Arabic literature in the pre-Islamic era does not know anyone from the poets and the masters of poetry who preceded Imru’ al-Qais in what he brought of imitations of poetry and the best of poems, and what he did with the arts of rhetoric, and what he invented of meanings and styles, and adopted from the schools of speech.
According to the ancient critics, he was the first to open the doors of poetry, and revealed the virgin meanings, and brought close sources, and the variety of purposes, and was fascinated in the purposes and description of horses, and cried for distance and homes. He is also the owner of a school that his existence invented and distinguished himself with, and came in the correct simile and close metaphor with things that the poets followed him in, and the scholars considered his poetry in that an example to be measured by, and to be judged in precedence and backwardness. The linguists and Arabic scholars believe that he is the owner of a linguistic school of thought who chose for his poetry the inky word and the refined style, and poured his words into a mold that he was unique in, and became evidence of it, so his poetry suddenly came to the ears harmonious and wonderfully melodious, and flowed on the tongues sweetly, easily and smoothly.

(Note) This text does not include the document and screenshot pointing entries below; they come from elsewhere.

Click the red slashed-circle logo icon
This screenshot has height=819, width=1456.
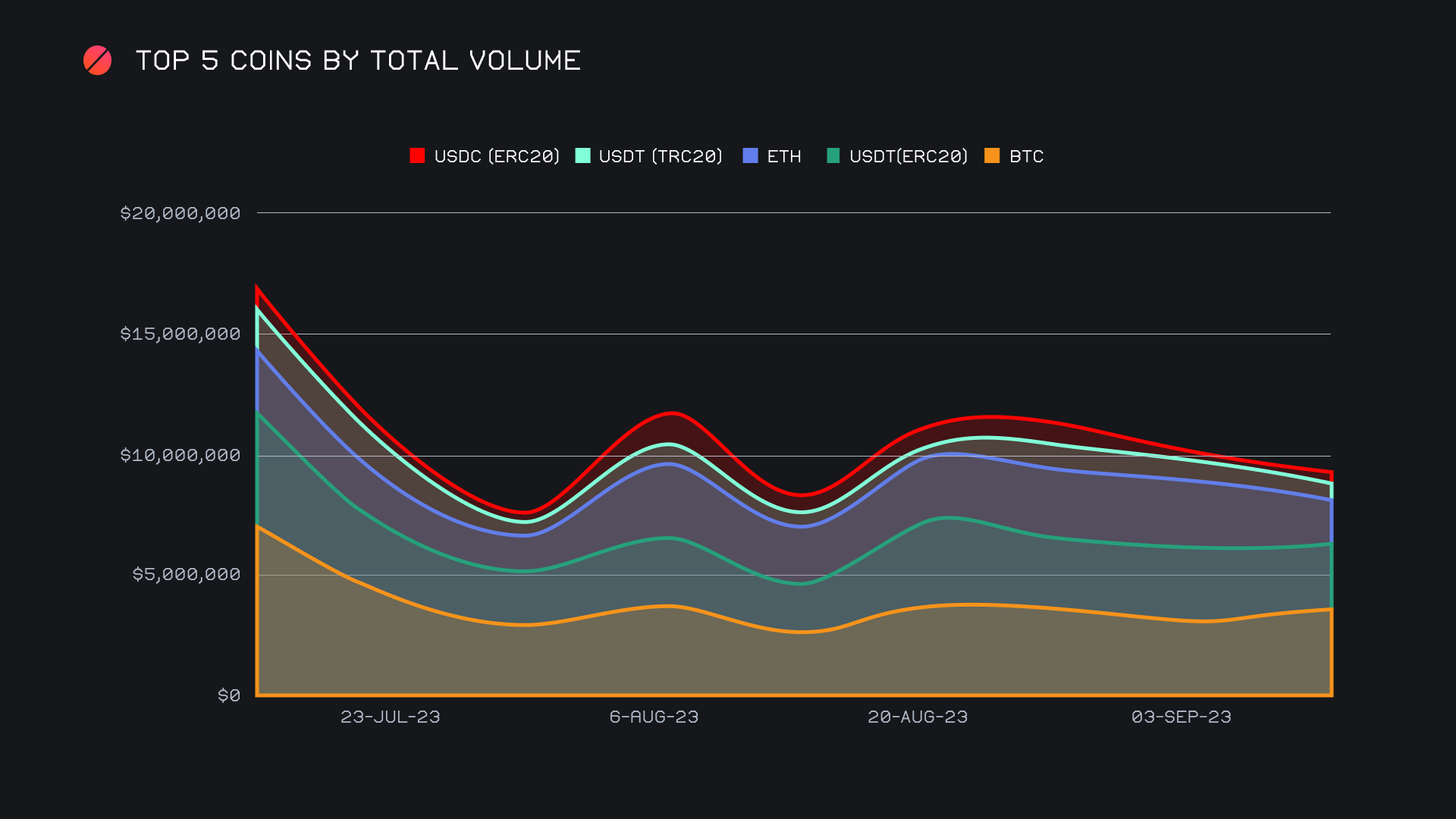tap(97, 61)
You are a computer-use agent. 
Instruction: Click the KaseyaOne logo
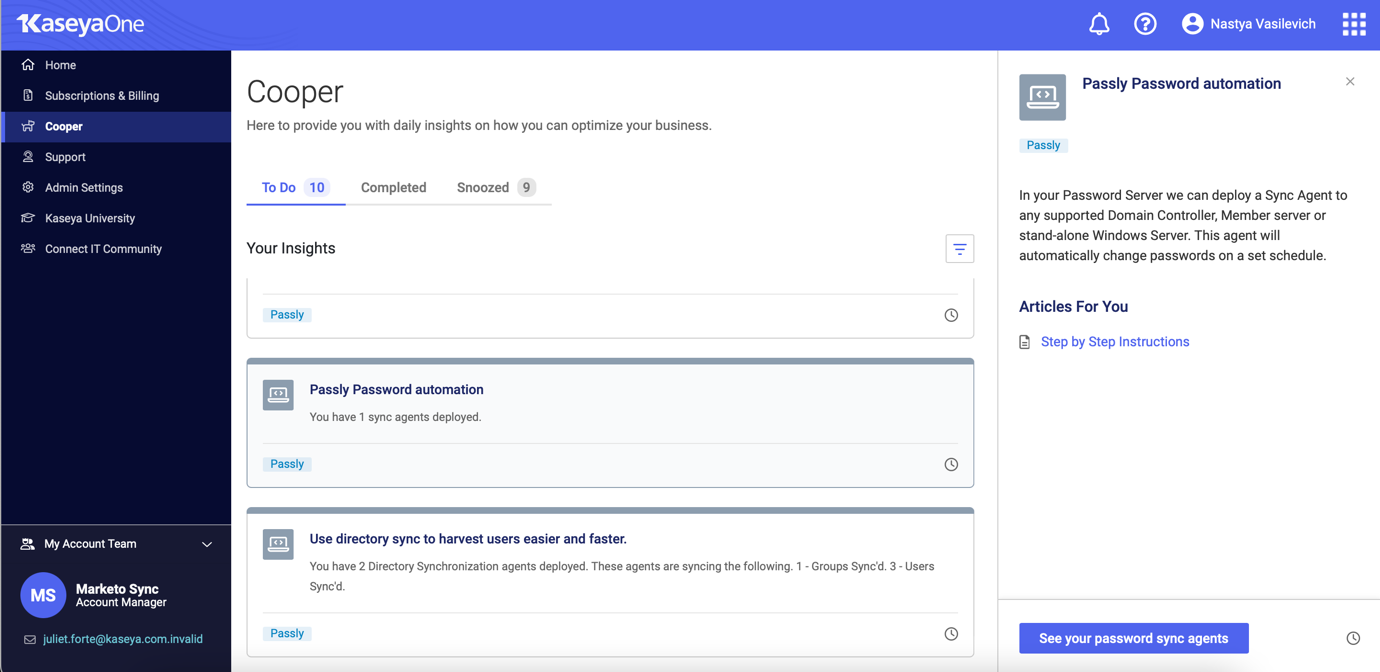click(81, 24)
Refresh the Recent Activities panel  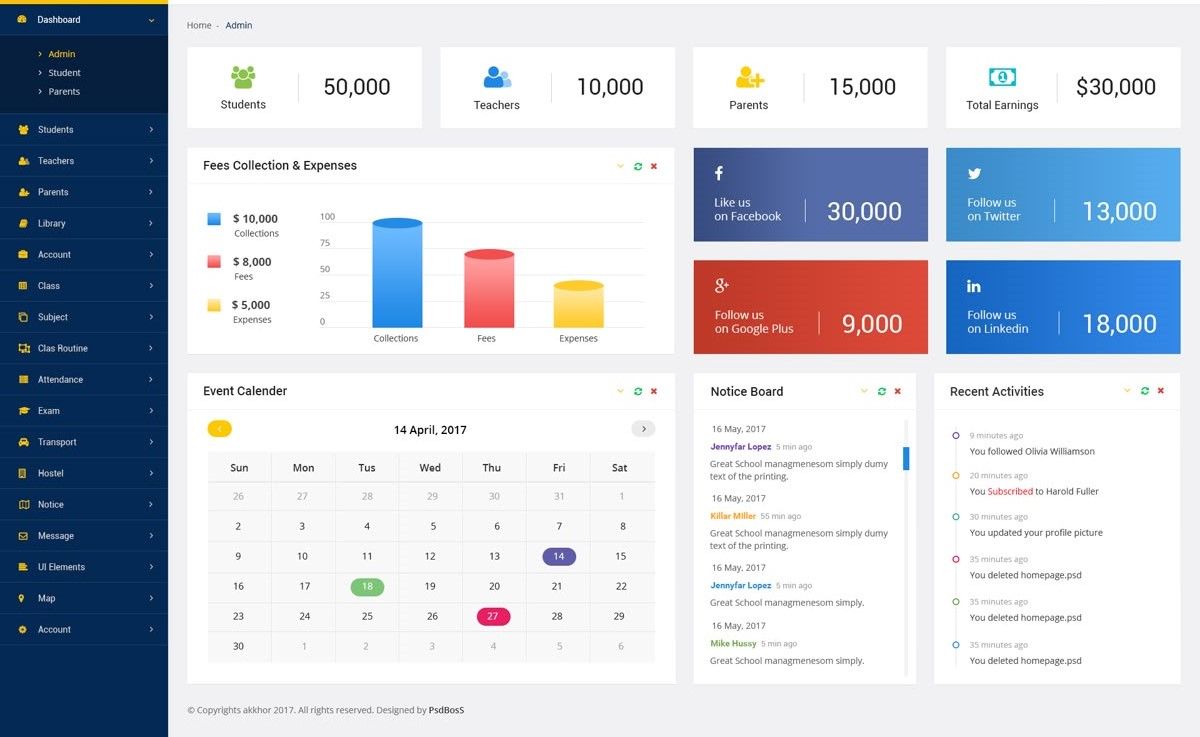(1144, 391)
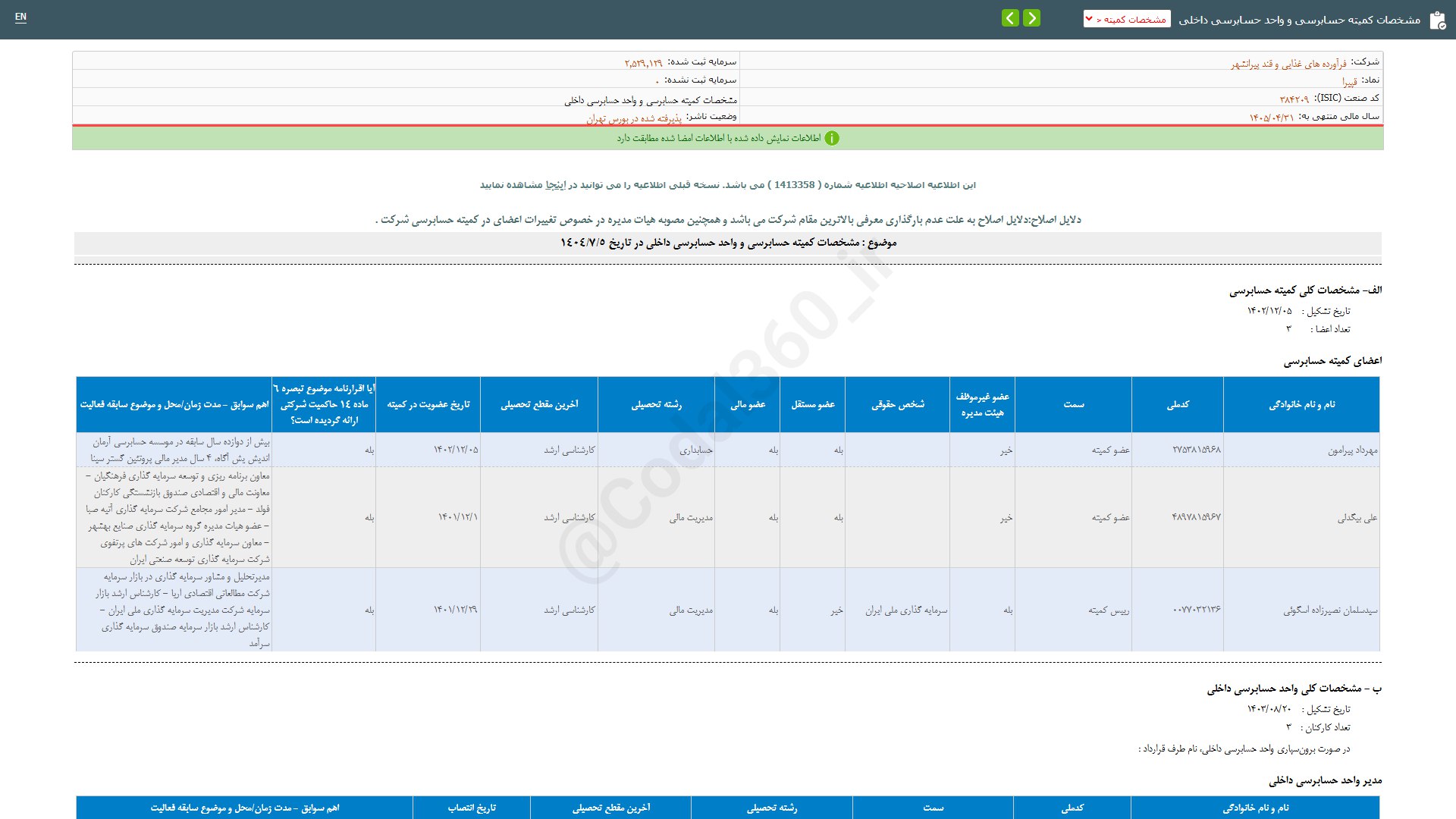Click the symbol link قپیرا
The width and height of the screenshot is (1456, 819).
(x=1349, y=82)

The modern era came and did not lack care for his poetry, and facilitated its study and publication, and the first attempt in that was made by the famous French orientalist De Slane, as he published between the years 1836 and 1837 AD twenty-eight poems, which is what Al-A’lam Al-Shantmari chose from Al-Asma’i’s narration, in his book “Diwans of the Six Poets”, after deleting the explanation, and he worked on the poet’s life in French, and followed it with mentioning his translation from the Book of Songs.